Government Accountability Office Report on the NCUA – Why Credit Unions Fail

The United States Government Accountability Office (GAO) recently released its Report to Congressional Committees on the NCUA titled “Earlier Actions Are Needed to Better Address Troubled Credit Unions.” You can read the full report here.

The GAO’s criticisms focused on the NCUA’s Prompt Corrective Action (PCA) program and recommended “…additional triggers for PCA that would require early and forceful regulatory action…” The GAO’s recommendation was based on research showing that credit unions subject to PCA that did not fail were more likely subject to earlier PCA action. This means the NCUA is going to have to find a way to evaluate when these triggers are hit and supervise the PCA program for a larger pool of credit unions. If you were worried about how they were going to keep all of those new examiners included in the 2012 budget busy, you can rest easy.

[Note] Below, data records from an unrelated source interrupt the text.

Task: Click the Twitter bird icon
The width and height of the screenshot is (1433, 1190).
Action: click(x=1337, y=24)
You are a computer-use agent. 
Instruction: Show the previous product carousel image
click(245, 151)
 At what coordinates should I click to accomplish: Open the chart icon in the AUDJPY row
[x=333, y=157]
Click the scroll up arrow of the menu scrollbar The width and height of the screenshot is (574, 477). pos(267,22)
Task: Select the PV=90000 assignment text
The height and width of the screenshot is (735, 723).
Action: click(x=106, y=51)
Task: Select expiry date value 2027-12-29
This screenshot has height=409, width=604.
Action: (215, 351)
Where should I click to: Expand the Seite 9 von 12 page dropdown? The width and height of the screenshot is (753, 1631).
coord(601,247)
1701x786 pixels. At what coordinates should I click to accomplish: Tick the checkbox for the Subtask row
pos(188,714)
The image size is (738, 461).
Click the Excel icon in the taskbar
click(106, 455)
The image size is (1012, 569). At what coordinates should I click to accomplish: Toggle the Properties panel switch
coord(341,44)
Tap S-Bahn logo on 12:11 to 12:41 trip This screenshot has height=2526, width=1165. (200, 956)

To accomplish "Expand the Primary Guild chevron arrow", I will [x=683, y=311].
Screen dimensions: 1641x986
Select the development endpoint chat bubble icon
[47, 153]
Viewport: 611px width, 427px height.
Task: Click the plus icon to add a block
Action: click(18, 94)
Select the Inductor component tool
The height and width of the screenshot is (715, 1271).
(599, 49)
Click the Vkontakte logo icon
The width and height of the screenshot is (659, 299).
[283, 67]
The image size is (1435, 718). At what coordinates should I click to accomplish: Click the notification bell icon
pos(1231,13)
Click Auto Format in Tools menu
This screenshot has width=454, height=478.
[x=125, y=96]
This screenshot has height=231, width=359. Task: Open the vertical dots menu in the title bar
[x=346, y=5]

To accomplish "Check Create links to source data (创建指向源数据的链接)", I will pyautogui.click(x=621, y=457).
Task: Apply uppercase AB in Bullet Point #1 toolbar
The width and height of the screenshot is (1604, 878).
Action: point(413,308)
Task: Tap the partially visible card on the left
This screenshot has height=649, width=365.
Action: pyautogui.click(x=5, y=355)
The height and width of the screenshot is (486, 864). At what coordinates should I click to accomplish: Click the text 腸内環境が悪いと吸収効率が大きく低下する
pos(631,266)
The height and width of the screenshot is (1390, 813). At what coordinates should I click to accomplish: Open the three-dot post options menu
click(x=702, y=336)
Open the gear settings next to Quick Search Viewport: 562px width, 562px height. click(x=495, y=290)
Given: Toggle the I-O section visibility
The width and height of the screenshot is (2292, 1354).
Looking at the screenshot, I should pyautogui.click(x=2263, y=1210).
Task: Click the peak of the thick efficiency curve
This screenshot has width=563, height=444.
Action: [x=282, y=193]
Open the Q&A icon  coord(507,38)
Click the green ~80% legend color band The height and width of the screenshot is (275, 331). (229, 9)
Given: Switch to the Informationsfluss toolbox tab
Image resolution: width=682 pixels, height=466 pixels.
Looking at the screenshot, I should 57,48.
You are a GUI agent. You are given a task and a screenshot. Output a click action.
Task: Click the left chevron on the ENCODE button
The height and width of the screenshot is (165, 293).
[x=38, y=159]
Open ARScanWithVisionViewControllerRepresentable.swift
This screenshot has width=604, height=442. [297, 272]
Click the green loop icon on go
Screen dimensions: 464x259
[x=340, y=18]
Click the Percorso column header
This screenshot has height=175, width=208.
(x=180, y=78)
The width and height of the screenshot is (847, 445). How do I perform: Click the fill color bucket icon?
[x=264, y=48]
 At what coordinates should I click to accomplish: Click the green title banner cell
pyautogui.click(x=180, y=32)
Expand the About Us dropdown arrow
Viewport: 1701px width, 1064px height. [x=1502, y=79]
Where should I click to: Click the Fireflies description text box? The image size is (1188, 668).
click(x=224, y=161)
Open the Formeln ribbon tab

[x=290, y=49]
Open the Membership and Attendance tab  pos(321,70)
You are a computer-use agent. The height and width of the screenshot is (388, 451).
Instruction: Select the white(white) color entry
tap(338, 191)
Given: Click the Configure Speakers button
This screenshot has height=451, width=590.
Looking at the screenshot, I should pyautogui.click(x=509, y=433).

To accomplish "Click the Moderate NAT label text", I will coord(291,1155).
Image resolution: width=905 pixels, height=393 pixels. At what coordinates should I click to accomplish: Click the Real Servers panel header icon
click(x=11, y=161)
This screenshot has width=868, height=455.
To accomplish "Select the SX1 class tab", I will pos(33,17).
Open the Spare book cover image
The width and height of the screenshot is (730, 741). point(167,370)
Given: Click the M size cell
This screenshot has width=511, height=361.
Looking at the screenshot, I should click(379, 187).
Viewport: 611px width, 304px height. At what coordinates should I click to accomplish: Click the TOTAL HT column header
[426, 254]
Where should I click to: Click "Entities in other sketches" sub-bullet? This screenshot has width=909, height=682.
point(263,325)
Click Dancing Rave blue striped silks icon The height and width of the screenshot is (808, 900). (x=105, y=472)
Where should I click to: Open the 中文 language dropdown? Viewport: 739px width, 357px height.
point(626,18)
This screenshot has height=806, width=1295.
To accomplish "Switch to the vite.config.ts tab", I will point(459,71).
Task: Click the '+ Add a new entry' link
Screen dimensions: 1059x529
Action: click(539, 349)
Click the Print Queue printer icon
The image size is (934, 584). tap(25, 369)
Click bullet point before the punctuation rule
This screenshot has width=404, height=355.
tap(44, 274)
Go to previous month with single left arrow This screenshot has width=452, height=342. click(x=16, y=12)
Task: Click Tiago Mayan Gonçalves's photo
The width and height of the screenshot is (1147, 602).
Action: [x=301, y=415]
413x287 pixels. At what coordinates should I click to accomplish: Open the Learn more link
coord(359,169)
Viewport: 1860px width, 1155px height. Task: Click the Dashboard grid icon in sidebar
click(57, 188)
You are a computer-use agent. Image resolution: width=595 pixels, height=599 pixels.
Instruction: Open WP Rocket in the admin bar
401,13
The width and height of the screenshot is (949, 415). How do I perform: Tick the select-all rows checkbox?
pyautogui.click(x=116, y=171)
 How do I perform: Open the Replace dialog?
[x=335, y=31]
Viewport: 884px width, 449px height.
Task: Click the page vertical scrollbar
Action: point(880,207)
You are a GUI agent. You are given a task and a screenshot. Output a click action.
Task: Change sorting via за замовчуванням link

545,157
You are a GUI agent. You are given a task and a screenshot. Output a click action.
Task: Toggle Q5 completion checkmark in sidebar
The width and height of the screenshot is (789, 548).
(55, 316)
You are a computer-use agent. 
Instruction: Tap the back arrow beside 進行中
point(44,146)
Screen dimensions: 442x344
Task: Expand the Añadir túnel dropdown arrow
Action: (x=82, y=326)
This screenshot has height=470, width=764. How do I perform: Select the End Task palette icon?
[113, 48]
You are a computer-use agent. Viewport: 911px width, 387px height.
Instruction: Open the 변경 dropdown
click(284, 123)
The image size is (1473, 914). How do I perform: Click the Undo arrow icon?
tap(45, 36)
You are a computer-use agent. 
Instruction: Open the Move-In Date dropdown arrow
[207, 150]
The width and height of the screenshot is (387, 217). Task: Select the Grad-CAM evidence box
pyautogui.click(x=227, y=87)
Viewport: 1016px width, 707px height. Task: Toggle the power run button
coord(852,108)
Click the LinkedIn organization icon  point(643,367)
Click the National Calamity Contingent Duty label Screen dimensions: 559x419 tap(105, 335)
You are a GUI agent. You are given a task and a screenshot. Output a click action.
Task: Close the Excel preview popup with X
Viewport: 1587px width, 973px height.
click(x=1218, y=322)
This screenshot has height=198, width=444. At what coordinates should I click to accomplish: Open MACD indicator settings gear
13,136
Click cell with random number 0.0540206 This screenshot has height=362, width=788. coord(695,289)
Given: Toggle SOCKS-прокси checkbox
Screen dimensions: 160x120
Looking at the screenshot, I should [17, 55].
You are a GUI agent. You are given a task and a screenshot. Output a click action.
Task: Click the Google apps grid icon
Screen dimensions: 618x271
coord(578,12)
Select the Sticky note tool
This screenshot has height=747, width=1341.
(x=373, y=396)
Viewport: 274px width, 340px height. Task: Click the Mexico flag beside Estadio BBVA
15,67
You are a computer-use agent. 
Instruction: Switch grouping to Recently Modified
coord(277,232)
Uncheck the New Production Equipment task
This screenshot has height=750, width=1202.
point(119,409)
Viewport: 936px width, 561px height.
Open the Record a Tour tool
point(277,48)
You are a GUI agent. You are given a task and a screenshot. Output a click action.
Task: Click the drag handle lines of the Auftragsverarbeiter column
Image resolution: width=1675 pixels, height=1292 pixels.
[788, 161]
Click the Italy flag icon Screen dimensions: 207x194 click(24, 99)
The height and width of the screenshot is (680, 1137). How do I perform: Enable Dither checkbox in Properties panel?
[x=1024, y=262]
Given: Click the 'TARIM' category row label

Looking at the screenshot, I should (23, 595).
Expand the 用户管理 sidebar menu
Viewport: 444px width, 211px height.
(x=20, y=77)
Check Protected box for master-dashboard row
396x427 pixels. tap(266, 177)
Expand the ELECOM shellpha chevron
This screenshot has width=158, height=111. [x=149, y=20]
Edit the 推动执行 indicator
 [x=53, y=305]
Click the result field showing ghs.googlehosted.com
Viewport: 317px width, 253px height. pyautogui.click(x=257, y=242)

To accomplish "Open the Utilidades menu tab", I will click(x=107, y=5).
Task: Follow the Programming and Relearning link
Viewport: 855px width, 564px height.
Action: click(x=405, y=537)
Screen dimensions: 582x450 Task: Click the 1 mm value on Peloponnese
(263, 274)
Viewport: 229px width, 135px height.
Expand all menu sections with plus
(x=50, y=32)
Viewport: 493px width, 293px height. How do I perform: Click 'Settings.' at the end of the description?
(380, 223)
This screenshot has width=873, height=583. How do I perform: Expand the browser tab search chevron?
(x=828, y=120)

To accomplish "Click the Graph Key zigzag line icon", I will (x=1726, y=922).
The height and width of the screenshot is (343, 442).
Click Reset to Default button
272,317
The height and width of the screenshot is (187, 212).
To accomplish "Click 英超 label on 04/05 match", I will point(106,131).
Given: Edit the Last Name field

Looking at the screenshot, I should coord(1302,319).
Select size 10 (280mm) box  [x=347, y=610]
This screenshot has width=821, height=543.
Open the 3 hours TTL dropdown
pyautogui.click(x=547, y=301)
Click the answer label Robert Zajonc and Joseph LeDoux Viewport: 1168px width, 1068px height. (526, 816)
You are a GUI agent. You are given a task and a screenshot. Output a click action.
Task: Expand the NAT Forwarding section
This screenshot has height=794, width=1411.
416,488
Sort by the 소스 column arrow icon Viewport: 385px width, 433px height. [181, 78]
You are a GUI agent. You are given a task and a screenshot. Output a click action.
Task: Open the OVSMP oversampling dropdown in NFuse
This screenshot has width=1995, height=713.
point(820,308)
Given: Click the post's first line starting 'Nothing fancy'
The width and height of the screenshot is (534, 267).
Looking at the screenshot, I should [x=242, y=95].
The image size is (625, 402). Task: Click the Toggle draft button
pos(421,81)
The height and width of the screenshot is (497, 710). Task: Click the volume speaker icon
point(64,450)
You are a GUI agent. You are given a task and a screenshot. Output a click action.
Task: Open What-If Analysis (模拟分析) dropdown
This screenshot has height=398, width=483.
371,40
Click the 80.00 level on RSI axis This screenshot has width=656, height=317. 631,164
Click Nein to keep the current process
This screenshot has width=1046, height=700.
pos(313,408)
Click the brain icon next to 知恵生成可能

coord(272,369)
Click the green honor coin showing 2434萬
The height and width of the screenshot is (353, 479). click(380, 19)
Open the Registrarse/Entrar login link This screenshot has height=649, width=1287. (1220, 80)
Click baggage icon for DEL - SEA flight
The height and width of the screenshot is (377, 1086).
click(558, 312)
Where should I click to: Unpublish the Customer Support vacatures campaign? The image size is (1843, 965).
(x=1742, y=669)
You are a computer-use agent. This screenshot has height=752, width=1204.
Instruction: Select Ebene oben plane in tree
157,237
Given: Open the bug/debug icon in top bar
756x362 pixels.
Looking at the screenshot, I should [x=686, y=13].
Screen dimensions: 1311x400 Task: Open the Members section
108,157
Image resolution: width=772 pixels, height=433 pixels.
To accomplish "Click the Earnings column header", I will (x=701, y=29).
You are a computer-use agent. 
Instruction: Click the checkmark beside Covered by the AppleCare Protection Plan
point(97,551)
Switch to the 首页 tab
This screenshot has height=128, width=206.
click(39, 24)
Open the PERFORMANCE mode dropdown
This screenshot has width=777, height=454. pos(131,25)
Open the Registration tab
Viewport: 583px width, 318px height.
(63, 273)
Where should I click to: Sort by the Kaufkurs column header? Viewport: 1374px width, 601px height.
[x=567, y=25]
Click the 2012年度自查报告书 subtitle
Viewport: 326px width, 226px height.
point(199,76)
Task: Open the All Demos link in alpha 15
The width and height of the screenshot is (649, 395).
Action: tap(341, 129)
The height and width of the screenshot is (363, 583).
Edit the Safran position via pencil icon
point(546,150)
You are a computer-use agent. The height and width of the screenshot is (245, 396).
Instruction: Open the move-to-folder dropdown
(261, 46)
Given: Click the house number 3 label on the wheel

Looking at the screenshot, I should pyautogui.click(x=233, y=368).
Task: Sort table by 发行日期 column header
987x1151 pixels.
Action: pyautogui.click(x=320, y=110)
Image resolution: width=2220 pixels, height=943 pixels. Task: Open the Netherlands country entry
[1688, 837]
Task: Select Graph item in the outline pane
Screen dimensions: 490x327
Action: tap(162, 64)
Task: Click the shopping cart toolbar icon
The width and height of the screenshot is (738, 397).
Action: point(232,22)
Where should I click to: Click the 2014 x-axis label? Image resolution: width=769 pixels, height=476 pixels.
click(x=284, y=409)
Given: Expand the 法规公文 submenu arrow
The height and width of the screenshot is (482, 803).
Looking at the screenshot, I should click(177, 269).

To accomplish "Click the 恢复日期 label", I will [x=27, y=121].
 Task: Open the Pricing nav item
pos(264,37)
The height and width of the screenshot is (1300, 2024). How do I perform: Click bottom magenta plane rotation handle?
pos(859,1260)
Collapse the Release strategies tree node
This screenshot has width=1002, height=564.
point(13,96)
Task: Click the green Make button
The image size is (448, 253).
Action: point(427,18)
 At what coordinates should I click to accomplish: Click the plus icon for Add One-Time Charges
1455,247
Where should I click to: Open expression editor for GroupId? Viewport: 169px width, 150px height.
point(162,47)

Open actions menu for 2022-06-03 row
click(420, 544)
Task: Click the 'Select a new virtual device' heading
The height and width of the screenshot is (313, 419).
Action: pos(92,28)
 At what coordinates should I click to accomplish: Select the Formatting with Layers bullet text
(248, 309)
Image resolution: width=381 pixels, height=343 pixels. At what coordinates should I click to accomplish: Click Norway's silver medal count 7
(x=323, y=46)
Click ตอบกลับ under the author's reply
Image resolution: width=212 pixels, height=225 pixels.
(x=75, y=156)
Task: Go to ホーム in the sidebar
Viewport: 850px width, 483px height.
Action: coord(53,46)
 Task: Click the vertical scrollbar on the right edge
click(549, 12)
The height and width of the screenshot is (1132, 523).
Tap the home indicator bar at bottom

There was a section of the report which lists specific conclusions reached as to why 85 credit unions failed from January 1, 2008 to June 30, 2011. The chart below illustrates these conclusions (reasons for failure are not mutually exclusive):

Operational risk is the most prevalent reason for credit union failures, which seems to be a pretty broad area. The example used by the GAO was poor internal controls over third party lending policies resulting in low quality loans. So looking at this closely, practically all 85 of these credit unions failed due to some deficiency in their credit risk management policies (concentration risk, MBLs).

There is no way to 100% accurately detect which loans will perform and which won’t. An old management professor once told me to always judge your actions by their inputs, not their outcomes. With that in mind, if you take your time in setting lending policies, monitor the performance of those policies and make necessary adjustments based on their performance, you should be able to stay out of the GAO’s 2014 issue of this report.